# KoopHawk 2020 Lawn Journey



## KoopHawk (May 28, 2019)

Hey guys, we finished (are finishing) building our house in NW Iowa. I've been following a few journals (@Pete1313 - @g-man - @NoslracNevok to name a few) and doing a lot of research over the last year or so in preparation of planting the yard. TLF has been a great resource.

Anyway, here are the nuts and bolts. When I get the landscaping completed, I will have roughly 18,000 square feet of dirt that I need to turn into grass. I decided to go with Bluebank KBG from SSS. I was going back and forth between Bluebank and Mazama but the finer texture of the blades from the NTEP tests was the deciding factor. Everything was very comparable and both would give me the nice dark color that was top priority.

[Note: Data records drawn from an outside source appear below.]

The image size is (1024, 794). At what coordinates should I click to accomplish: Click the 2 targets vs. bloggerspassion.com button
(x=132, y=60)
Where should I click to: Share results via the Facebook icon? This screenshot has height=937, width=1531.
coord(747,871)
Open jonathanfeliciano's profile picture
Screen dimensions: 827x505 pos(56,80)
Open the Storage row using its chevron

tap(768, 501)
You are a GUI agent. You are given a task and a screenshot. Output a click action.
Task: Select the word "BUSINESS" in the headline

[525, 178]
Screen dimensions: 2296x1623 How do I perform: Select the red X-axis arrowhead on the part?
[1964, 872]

I sent soil samples off to Waypoint and A&L Great Lakes to be analyzed. I wanted to send them to different labs to get tested to compare and hopefully be as accurate as possible. My soil pH is high. Looks like there will be some elemental sulfur applications in my future.(@IaHawk here are my Waypoint results.)




























The A&L sample calls for 5 pounds total N in the first year. That seems excessive. Or is it? Here is my tentative fertilization plan:

Starter Fert 12-24-16 (.43-.85-.21 per 1000sf) 1 app with seed
Milo 6-4-0 (1.16-.77-0 per 1000sf) 2 apps - 1 app with seed and 1 app late summer
Urea 46-0-0 (1.28-0-0 per 1000sf) 6 apps - weekly apps to spoon feed N, may spread out more during heat of summer
10-0-20 (1.11-0-2.22 per 1000sf) 4 apps - weekly apps, alternating with Urea to spoon feed N
Total 3.98-1.62-2.45 over 13 applications

Interesting to note that A&L calculated higher ppm Magnesium but only had it in the high/optimum column whereas Waypoint has it off the charts.

The CEC number from the soil tests and numbers in the Purdue CEC Guide match the USDA Web Soil Survey of my lot that I have Silty Clay Loam soil.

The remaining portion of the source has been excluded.